» PASSAGE TO READ
George S. Wilson, III, Esq.
Wilson, Wilson and Plain
414 Masonic Building
Owensboro, Kentucky 42301

Opinion

Opinion By: Steven L. Beshear, Attorney General; By: Joseph L. Famularo, Deputy Attorney General

On behalf of Dade Park Jockey Club, Inc., which operates a thoroughbred race course called "Ellis Park" in Henderson County, Kentucky, you have requested an expansion and clarification of our previous opinion OAG 81-375, as to the power and propriety of the Kentucky Racing Commission awarding concurrent racing dates to Churchill Downs for 1983, and the responsibility of the Commission to recognize the vested interest of affected licensees.

You have supplied us with the following information for our consideration:

1. Ellis Race Track and its corporate predecessor have held what is commonly referred to as the summer racing days for fifty-nine years.

2. In the last few years Ellis Park has expended approximately three million dollars on improvements to its facility.

3. The state has recently expended over $350,000 at Ellis through the Back Side Improvement Fund.

4. Previous experience with overlapping days strongly suggests serious losses of patrons by Ellis.

5. More than sixty percent of Ellis' patrons are from out of state, and their economic contribution would probably be lost to Kentucky racing.

6. To grant overlapping days would jeopardize the financial survival of Ellis Park.

The first part of the Opinion will discuss the applicable state laws. The Commission has, by statute, KRS 230.215, "plenary power" to regulate thoroughbred racing in Kentucky. That power includes the authority to grant or deny racing dates. However, there are criteria that the Commission must follow:

KRS 230.215(1) states, inter alia:

It is the policy of the Commonwealth of Kentucky, in furtherance of its responsibility to foster and to encourage legitimate occupations and industries in the Commonwealth and to promote and to conserve the public health, safety and welfare . . . . (emphasis added)

Also KRS 230.300(2) addresses the issue:

(2) The Commission shall as soon as practicable, but in no event later than March 1 in any calendar year award dates for racing in the Commonwealth during the year. In the event scheduled racing is canceled by reason of flood, fire, or inclement weather, the commission may award after March 1 additional racing dates to make up for those dates canceled by such flood, fire, or inclement weather. The commission may issue such license to conduct a Thoroughbred race meeting to any association making the aforesaid application if the commission finds that the proposed conduct of racing by such association would be in the best interest of the public health, safety, and welfare of the immediate community as well as to the Commonwealth, and if by reason of financial stability, track location, traffic flow, facilities for the public, facilities for racing participants and horses, character and reputation for honesty of all persons identified with the association, competence of proposed racing officials and association employees, absence of conflict with other race meetings in time and patronage area, sentiment of the community in which such association proposes to conduct a race meeting, and capability to comply with the rules and rulings of the commission, the licensing of such association would serve to nurture, promote, develop, or improve the Thoroughbred industry in the Commonwealth . . . . (emphasis added)

Thus, before the Commission can issue racing dates, it has to take into consideration the provisions of both statutes.

We are aware that for years there have been little substantial changes in the issuance of racing dates. As a general rule, with minor exceptions, the Commission has issued dates to the four tracks operating in Kentucky so as to avoid any overlap in the days. Thus, when a track is conducting a race meet it is not in competition with any other Kentucky licensee.

» DATASET CONTENT
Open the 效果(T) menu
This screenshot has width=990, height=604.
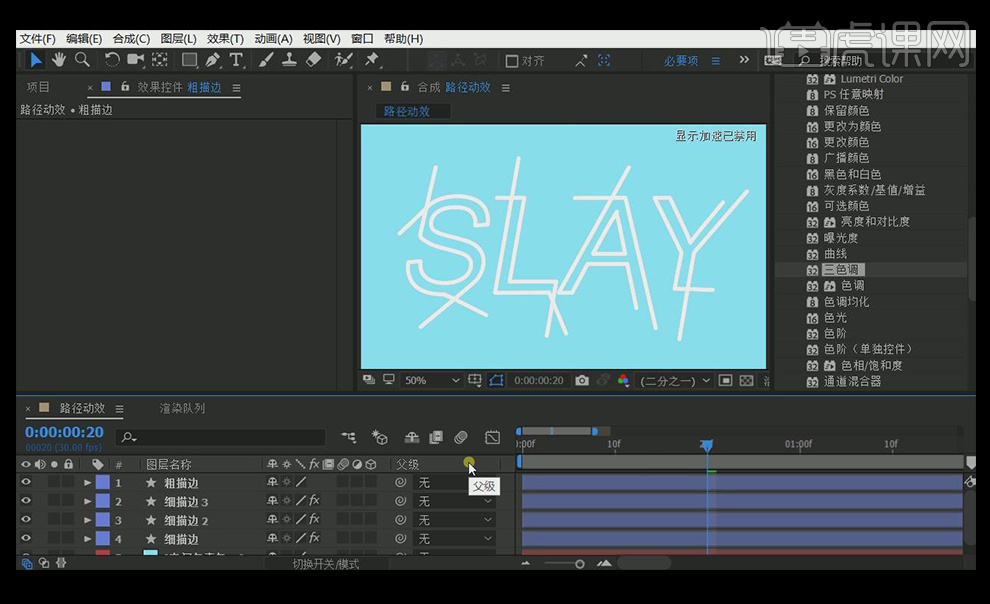tap(225, 38)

» CHALLENGES
[A] According to the opinion on Kentucky racing dates, what is the latest date in a calendar year by which the Commission must award racing dates?
[B] Pick up the opinion on Kentucky racing dates after its final sentence and continue it.

» SET OF ANSWERS
[A] No later than March 1.

[B]
It is our understanding that Churchill Downs has now applied for dates that would conflict with those racing days that have historically been given to Ellis Park.

It is our opinion that the Commission could grant such conflicting dates only if it could support a finding that such a conflict "would be in the best interest of the . . . welfare of the immediate vicinity as well as to the Commonwealth". The Commission would further have to show that such a conflict "would serve to nurture, promote, develop or improve the Thoroughbred industry in the Commonwealth".

If, as you state, such a conflict would create a "probability" that Ellis would not survive as a financially stable entity, then it would appear that such a conflict would not comply with the statutory intent of the Legislature.

The General Assembly's most recent statements pertaining to thoroughbred racing indicate its strong position that the existing tracks should continue to operate as they have in the past. We are referring, of course, to the tax credits which would accrue to Ellis under HB 143 passed by the 1982 General Assembly.

Theoretically, of course, the Commission could make a finding that what you envision to be the result of conflicting dates, would not occur. Naturally, the facts would have to support such a finding. (We note, parenthetically, that the letter from Lynn Stone to the Commission on September 22, 1981, appears to mitigate against such a finding.) (Copy attached.)

We next turn to the issue you have raised concerning your "property interest" in exclusive summer racing dates.

The Supreme Court has held on numerous occasions that in order to have a constitutional claim which would entitle one to procedural due process, one must have a "property interest" that "stems from an independent source such as state law". Board of Regents v. Roth, 408 U.S. 564, 577, 33 L. Ed. 2d 548, (1972); Goss v. Lopez, 419 U.S. 593, 572-74, 42 L. Ed. 2d 725 (1975) and Perry v. Sindermann, 408 U.S. 593, 602 n. 7, 33 L. Ed. 2d 570 (1972).

The Court also stated in Roth, supra 408 U.S. at 577,

To have a property interest in a benefit, a person clearly must have more than an abstract need or desire for it. He must have more than a unilateral expectation of it. He must, instead, have a legitimate claim of entitlement to it.

Based on the facts that you have supplied us, outlined previously, it is our opinion that since the state has allowed you to rely on its consistent scheduling of race days for 59 years, and based on the fact that both you and the state have expended funds in reliance on that consistency, the state cannot now without strong justification, deprive you of your property interest in those dates. Thus, it is our opinion that if the Commission were to contemplate the issuance of conflicting dates, then Ellis Park would be entitled to full procedural due process.

In summary, it is our opinion that before the state can issue conflicting racing dates, affected licensees are entitled to a full due process hearing, and any decision by the Commission to grant conflicting dates must be based upon established facts showing that conflicting dates would not violate the provisions of KRS 230.215(1) and KRS 230.300(2). Failing such determination, any request for conflicting dates must be denied.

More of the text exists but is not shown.